All lines holding the word "Identify" are to be copied from the records beneath.

····················

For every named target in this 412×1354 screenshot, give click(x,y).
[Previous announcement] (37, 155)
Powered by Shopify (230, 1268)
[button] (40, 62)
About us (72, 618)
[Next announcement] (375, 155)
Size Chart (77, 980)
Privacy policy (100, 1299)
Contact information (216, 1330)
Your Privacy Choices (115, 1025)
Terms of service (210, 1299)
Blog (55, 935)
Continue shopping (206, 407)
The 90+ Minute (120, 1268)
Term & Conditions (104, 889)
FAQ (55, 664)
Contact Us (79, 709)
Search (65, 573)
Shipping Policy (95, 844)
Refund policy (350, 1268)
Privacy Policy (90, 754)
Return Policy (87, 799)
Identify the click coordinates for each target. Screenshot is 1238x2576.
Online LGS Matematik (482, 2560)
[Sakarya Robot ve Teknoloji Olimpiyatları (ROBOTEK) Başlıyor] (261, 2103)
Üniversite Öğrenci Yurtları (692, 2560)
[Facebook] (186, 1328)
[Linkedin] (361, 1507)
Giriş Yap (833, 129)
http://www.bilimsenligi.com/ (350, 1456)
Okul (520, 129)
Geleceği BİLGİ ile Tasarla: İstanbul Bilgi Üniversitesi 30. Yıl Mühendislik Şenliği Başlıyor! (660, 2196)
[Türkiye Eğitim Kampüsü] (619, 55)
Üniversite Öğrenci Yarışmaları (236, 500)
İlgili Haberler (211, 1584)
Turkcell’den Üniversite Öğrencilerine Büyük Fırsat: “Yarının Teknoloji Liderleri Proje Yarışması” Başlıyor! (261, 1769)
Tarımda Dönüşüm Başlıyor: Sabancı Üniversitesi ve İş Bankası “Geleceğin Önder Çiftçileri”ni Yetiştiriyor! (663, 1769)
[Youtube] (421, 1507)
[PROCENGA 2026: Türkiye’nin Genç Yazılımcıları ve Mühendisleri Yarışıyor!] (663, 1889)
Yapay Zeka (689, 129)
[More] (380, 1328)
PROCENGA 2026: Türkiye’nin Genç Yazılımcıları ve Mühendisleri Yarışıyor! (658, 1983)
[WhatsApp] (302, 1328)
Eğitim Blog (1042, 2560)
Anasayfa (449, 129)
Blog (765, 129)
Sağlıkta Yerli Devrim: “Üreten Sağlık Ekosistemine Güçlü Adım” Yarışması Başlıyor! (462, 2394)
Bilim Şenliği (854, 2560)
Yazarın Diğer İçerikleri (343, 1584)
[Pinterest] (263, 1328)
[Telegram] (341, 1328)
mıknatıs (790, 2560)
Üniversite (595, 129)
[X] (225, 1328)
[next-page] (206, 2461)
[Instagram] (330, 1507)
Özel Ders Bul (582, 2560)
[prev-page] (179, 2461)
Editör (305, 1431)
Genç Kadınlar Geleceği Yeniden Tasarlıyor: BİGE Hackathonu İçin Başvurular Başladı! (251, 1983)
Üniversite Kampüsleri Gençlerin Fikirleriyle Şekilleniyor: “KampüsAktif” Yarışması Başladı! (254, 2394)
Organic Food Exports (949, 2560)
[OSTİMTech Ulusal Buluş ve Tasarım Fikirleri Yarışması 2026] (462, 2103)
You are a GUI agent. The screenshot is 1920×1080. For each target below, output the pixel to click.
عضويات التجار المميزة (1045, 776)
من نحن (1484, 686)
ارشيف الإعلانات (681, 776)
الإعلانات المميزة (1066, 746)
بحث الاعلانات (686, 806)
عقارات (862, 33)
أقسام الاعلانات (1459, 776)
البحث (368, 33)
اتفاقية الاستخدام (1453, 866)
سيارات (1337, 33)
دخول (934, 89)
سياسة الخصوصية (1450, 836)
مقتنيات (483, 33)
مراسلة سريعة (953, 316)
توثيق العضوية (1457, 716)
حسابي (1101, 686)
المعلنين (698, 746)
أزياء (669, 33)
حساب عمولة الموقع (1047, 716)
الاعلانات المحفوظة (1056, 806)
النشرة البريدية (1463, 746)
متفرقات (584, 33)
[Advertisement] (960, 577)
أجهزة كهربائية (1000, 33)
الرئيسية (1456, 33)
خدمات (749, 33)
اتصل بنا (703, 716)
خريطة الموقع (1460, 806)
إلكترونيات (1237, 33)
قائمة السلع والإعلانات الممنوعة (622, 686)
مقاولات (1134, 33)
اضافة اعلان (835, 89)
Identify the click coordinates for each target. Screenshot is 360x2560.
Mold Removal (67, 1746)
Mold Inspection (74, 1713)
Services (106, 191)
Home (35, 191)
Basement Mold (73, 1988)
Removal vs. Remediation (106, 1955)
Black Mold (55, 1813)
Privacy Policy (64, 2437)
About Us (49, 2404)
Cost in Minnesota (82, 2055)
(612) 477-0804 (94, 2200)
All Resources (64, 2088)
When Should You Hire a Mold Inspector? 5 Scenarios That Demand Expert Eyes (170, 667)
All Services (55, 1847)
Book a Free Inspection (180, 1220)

····················

» **FINISHED TASK**:
Identify the click coordinates for each target. Screenshot is 1238x2576.
Identify the click coordinates for each target. Screenshot is 360x2560.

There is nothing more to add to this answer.